When you're stuck in street traffic that has become a parking lot as far as the eye can see in both directions - an increasingly common situation in Kyiv - it's natural to begin thinking about how we got into this situation and, more importantly, how we get out of it.
The obvious and most immediate answer cited by almost everyone involved is to point to the endlessly burgeoning numbers of automobiles, trucks and mini-buses. That is, indeed, the answer that almost everyone points to, but I am not prepared to buy into that argument. It's too simplistic and excuses too many people who really should be held responsible.
In Ukraine in 2003 alone, 42,409 auto accidents resulted in 7,149 deaths and left another 47,458 people injured! Is no one responsible for any of this? These are, incidentally, not locally produced statistics, but those provided by the United Nations, and they lead to a number of questions.
First, one has to wonder how much of the national budget for medical service to the population was devoted to paying for the cost of caring for those 47,000+ people?

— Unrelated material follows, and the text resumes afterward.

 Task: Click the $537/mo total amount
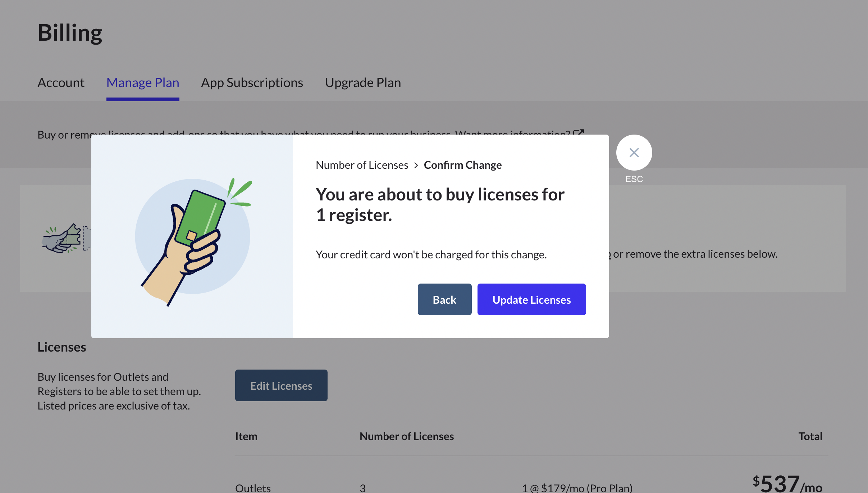[x=787, y=483]
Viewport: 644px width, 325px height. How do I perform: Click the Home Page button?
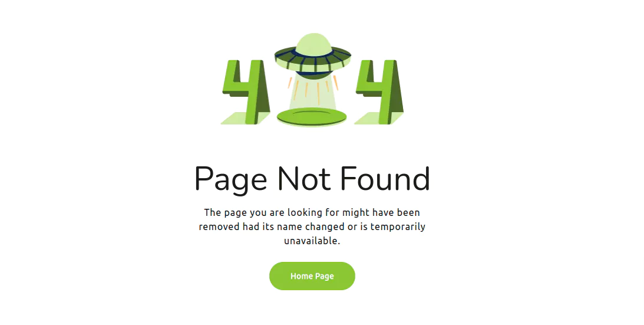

However, perhaps the more important and pressing problems have to do with our streets and how they are regulated. The first problem is that our streets lack any semblance of intelligent and effective traffic control. Even where the traffic lights are working, they do not convey the information necessary to control effectively.
For example, picture this: you are trying to cross the street, the traffic light facing you turns green, you begin to walk inside the cross-walk, which is barely visible anyway due to the low quality paint used. Suddenly you are accosted by a vehicle, the driver of which went through his red light, ignored your green light and insists on making a left turn onto the street that you are crossing, vectoring a course that guarantees a collision with you.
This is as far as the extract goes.